Prove that for L all local minima are global.

39 Views Asked by At

For a vector v consider the rank-$1$ PCA loss function,

$$L(w) = ||{vv^T - ww^T}||_2^2$$

Prove that for L all local minima are global.


To prove that all local minima of the function $L(w)$ are global, we need to show that $L(w)$ has no saddle points or local maxima.

Let $w_1$ and $w_2$ be two different local minima of $L(w)$. Since $w_1$ and $w_2$ are both local minima, the gradients of $L(w)$ at these points must be zero:

$$\nabla L(w_1) = 0 \quad \text{and} \quad \nabla L(w_2) = 0.$$

Let $\Delta w = w_1 - w_2$ be the difference between these two points. Since $w_1$ and $w_2$ are both local minima, we know that $L(w_1) \leq L(w)$ and $L(w_2) \leq L(w)$ for all $w$ in some neighborhood of $w_1$ and $w_2$, respectively.

Now, consider the function $f(t) = L(w_1 - t\Delta w)$. This function gives the value of $L(w)$ along the line connecting $w_1$ and $w_2$ as $t$ varies from $0$ to $1$. Note that $f(0) = L(w_1)$ and $f(1) = L(w_2)$.

By the mean value theorem, there exists some $t^* \in (0,1)$ such that $f'(t^*) = 0$. We can calculate the derivative of $f(t)$ using the chain rule:

$$f'(t) = -2\Delta w^T(vv^T - (w_1 - t\Delta w)(w_1 - t\Delta w)^T)v.$$

Setting $t = t^*$ and using the fact that $\nabla L(w_1) = 0$, we get:

\begin{align*} L(w) &= ||vv^T - ww^T||_2^2 \\ &= ||vv^T - (w_1 + t\Delta w)(w_1 + t\Delta w)^T||_2^2 \\ &= ||vv^T - w_1w_1^T - t\Delta w(w_1^T + w_1 - t\Delta w^T)||_2^2 \\ &= ||(w_1w_1^T - vv^T) - t\Delta w(w_1^T + w_1 - t\Delta w^T)||_2^2 \\ &= ||(w_1w_1^T - vv^T)v||_2^2 - 2t(w_1w_1^T - vv^T)\Delta w(w_1^T + w_1 - t\Delta w^T)v + t^2||\Delta w(w_1^T + w_1 - t\Delta w^T)||_2^2 \\ \end{align*}

The first term does not depend on $t$, so it does not affect the location of the minimum. The third term is always nonnegative, so it also does not affect the location of the minimum. Therefore, we can focus on the middle term, which is a quadratic function of $t$.
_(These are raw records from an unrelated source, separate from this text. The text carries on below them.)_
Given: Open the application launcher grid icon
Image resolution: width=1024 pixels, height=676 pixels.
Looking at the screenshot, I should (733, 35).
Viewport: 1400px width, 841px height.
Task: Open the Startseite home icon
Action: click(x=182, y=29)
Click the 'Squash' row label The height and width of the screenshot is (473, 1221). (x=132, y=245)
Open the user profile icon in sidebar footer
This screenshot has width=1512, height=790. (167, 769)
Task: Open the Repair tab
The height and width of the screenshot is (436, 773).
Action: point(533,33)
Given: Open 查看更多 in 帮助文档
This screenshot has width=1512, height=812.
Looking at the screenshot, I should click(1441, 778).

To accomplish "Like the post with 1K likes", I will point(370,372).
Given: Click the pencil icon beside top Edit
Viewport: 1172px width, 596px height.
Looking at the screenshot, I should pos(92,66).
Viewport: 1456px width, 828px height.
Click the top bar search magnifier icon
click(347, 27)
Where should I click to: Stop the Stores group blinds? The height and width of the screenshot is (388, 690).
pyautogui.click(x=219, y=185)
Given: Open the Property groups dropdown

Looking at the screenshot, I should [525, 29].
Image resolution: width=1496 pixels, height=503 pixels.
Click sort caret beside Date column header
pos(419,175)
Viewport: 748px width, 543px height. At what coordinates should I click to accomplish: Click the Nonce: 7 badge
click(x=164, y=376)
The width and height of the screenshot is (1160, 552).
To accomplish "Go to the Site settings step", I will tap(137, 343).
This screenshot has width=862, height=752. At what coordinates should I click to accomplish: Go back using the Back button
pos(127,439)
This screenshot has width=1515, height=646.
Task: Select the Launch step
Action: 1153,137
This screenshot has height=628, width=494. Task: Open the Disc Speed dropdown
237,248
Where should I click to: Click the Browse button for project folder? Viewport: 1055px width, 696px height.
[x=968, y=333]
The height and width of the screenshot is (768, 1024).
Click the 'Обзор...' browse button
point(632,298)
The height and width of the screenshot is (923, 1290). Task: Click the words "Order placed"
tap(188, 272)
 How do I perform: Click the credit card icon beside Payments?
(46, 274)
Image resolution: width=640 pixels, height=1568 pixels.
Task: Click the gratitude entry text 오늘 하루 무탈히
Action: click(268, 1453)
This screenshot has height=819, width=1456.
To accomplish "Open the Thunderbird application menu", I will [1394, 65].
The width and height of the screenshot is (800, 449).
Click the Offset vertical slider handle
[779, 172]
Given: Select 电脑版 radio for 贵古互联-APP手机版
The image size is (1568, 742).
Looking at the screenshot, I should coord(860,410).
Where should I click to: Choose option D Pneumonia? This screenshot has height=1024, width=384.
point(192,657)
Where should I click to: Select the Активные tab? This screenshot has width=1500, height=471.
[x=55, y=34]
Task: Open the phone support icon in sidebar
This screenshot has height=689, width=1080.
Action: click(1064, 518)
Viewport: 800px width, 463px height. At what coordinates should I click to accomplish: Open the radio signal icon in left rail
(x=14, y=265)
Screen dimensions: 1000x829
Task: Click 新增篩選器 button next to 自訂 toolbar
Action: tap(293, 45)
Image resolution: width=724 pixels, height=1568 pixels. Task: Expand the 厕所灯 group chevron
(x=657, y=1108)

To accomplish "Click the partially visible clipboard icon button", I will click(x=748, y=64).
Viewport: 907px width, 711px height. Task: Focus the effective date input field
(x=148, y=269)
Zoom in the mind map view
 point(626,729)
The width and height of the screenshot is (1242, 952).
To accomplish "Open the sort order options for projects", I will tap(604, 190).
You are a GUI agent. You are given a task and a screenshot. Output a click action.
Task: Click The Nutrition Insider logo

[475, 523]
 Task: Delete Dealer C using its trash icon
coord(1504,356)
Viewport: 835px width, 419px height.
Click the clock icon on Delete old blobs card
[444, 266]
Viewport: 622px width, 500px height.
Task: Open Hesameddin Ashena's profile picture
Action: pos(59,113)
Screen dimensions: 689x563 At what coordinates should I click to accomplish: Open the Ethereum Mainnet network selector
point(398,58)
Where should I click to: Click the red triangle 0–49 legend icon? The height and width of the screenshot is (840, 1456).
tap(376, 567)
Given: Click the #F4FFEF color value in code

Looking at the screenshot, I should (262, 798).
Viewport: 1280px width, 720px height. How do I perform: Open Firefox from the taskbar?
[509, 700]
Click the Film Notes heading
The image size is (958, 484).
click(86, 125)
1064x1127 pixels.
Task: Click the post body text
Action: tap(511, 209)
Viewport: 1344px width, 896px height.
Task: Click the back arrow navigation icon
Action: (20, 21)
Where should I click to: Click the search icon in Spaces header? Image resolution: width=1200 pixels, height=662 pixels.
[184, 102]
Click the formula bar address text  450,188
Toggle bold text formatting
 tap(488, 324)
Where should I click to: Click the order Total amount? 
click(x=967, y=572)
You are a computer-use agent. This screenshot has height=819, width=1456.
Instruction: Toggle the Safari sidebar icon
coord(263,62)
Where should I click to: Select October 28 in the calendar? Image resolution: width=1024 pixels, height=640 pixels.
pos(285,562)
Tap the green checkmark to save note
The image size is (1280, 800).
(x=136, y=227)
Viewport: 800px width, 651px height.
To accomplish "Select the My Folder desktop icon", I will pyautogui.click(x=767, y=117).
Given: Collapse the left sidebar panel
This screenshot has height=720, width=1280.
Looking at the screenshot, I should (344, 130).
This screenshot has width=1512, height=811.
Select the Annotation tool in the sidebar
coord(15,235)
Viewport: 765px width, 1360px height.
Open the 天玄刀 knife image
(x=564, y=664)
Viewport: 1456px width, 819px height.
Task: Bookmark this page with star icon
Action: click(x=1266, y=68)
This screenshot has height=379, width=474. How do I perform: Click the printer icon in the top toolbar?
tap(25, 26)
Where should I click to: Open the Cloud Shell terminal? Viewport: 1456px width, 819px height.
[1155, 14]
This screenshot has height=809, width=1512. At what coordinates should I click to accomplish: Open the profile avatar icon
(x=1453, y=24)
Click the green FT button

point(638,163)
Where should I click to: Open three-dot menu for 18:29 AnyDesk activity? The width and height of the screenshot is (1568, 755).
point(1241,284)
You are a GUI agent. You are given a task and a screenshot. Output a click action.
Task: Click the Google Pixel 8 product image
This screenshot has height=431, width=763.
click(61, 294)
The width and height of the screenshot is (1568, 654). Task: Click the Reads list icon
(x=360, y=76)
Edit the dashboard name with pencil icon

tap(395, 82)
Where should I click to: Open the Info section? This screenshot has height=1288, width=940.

Let $a = \Delta w(w_1^T + w_1)v$ and $b = \Delta w^T(w_1w_1^T - vv^T)\Delta w$. Then the middle term can be written as $-2ta^T\Delta w + tb$. This is a quadratic function of $t$ with leading coefficient $b > 0$, since $(w_1w_1^T - vv^T)$ is positive semidefinite and $\Delta w^T\Delta w > 0$. Therefore, this quadratic function is either always increasing or always decreasing, depending on the sign of $a$.

If $a = 0$, then the quadratic function is constant, and $L(w)$ is minimized at any point on the line connecting $w_1$ and $w_2$. If $a \neq 0$, then the quadratic function has a unique minimum at $t = \frac{a}{b}$, and $L(w)$ is minimized at $w_1 + \frac{a}{b}\Delta w$. Since $a$ is orthogonal to $\Delta w$, this point is also orthogonal to $(w_1w_1^T - vv^T)v$, and hence $L(w_1 + \frac{a}{b}\Delta w) = L(w_1)$. Therefore, any local minimum of $L(w)$ is also a global minimum.

In summary, we have shown that $L(w)$ has no saddle points or local maxima, and that any local minimum is also a global minimum. Therefore, all local minima of $L(w)$ are global.